In pratica ciò che Draghi ha scritto, era già stato pensato da Urso. Avrà avuto tra le mani una bozza trafugata dal ministero? L’ex presidente della Bce lo ha solo battuto sul tempo, pubblicando il suo rapporto prima di quello del Mimit e facendo spoiler. Il nome del ministro Urso, tra l’altro, non compare neppure nelle sette pagine fitte fitte di ringraziamenti di Draghi alle centinaia di economisti, aziende, organizzazioni, università e istituzioni coinvolti per la realizzazione del report. Non è stato consultato.
Ma la convinzione che la versione originale della visione strategica sia quella di Urso è talmente radicata che viene ribadita dal Mimit una seconda volta: “La richiesta di un ritorno forte di politica industriale che emerge dal Rapporto (Draghi) è la stessa che caratterizza l’approccio del Mimit e l’azione del ministro Urso, inclusa nel Rapporto Made in Italy 2030 sulla nuova politica industriale che sarà lanciato la prossima settimana”. Il problema, però, è proprio questo. Il Libro verde è un documento che dovrebbe indicare la politica industriale dei prossimi 5 anni, attivando una consultazione pubblica con gli stakeholder. Ma questo benedetto libro, che è stato concluso a giugno, non è stato ancora pubblicato. Ci sono dei problemi. Urso aveva annunciato l’uscita a settembre, ma è stata rinviata a ottobre.
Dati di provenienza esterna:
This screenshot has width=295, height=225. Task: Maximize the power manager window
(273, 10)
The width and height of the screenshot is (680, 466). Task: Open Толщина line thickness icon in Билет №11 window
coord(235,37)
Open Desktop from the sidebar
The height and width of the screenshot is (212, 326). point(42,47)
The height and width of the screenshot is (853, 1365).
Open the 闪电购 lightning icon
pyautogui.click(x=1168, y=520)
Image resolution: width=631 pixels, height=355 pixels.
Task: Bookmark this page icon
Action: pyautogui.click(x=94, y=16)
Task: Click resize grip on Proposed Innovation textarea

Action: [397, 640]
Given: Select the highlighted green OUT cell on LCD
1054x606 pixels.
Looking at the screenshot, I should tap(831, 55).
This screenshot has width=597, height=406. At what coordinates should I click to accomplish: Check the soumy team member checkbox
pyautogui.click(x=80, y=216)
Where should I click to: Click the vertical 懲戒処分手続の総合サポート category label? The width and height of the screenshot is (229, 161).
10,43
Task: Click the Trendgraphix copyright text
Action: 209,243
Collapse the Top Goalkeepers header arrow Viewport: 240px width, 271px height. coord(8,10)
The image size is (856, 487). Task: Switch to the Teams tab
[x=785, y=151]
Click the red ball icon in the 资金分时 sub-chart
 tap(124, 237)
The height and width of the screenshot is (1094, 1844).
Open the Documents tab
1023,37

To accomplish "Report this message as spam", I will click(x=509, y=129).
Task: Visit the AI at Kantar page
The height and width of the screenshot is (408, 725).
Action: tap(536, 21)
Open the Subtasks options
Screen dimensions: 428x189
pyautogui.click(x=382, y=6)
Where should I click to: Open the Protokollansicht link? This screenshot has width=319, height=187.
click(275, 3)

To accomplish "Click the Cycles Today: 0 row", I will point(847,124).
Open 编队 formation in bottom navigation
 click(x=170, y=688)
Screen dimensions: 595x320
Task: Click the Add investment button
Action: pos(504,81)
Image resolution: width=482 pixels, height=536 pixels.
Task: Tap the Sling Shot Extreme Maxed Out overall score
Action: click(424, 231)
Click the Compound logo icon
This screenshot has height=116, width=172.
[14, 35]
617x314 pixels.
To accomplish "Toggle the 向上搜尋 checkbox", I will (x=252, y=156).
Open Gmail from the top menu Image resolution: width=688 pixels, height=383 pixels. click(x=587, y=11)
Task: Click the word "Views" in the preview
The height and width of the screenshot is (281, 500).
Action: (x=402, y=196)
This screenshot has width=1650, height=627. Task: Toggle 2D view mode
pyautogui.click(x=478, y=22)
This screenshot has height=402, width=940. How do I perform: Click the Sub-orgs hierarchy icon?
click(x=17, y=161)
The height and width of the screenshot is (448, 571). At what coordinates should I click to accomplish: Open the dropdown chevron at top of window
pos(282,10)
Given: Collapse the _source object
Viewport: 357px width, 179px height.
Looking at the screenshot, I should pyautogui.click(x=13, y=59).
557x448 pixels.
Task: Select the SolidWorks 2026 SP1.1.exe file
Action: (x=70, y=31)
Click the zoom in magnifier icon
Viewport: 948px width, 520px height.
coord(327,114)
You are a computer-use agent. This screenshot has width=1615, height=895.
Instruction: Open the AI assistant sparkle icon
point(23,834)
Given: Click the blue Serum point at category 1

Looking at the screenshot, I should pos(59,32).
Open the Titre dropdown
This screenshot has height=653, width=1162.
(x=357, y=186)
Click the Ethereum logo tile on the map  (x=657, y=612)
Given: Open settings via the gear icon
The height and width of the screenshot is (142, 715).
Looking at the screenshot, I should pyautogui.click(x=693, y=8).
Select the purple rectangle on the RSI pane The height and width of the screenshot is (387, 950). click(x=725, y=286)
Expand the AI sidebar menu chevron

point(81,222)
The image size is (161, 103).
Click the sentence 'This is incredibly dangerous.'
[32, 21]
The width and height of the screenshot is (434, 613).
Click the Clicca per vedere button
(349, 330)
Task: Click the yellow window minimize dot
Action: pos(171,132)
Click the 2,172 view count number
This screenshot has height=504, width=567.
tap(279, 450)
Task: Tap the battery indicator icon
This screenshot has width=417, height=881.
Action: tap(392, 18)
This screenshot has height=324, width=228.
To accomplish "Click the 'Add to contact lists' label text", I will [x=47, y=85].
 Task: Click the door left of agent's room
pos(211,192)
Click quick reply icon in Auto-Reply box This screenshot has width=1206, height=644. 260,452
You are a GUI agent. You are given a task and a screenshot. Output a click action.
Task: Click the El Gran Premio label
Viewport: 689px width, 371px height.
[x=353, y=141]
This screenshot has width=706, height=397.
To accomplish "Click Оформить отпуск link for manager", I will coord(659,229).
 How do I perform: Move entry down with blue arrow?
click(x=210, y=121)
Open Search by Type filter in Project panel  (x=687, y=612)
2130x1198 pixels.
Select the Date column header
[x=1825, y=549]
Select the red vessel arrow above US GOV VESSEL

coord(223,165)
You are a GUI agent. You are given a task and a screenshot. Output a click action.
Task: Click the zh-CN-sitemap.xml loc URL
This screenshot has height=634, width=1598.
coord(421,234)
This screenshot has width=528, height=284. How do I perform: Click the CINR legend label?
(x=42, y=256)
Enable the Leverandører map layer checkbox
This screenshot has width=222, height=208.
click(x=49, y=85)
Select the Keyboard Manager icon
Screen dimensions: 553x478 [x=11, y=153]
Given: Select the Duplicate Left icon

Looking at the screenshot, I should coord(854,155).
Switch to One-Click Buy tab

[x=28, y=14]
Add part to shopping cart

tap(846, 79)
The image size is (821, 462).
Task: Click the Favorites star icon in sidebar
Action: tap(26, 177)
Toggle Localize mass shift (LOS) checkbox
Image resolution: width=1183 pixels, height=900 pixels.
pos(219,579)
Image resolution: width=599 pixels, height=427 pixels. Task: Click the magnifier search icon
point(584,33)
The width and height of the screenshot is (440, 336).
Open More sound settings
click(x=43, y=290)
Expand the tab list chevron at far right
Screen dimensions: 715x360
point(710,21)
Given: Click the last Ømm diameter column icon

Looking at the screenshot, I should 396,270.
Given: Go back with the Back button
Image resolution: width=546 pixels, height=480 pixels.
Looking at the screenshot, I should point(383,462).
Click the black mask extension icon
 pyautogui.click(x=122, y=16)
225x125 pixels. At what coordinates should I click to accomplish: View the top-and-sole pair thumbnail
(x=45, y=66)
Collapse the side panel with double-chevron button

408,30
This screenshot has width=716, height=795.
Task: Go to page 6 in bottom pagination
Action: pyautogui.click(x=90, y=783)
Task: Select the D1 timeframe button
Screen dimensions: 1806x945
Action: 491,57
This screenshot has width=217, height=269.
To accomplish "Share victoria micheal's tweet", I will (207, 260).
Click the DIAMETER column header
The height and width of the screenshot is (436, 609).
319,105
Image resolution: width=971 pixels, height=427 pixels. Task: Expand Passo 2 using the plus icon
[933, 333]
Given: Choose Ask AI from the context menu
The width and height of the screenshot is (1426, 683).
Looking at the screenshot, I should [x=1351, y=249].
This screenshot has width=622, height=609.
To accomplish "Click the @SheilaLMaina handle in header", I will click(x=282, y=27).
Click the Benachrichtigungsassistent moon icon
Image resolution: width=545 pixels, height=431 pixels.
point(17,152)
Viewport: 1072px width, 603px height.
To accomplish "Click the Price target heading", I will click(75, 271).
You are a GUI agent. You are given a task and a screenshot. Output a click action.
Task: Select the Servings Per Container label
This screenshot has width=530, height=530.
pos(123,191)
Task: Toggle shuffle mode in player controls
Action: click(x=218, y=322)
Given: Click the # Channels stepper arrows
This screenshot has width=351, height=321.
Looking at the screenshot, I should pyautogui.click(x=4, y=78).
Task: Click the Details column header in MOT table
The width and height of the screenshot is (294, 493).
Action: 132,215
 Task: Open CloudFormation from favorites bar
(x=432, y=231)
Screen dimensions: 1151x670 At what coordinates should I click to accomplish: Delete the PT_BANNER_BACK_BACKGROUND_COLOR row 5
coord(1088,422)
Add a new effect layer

E così è uscito prima il rapporto Draghi.
La delusione del Mimit è pertanto comprensibile, ma se è difficile far credere in generale che Draghi abbia copiato da Urso, lo è a maggior ragione se il Libro verde di Urso è in un cassetto mentre il report di Draghi è da settimane sui giornali di tutto il mondo. Sarà naturale pensare che sia stato Urso a copiare. L’unica via d’uscita sarà dire che le grandi menti arrivano alle stesse conclusioni autonomamente, come Meucci e Bell per il telefono. Che senso ha stabilire quale genio dei due l’ha inventato per primo?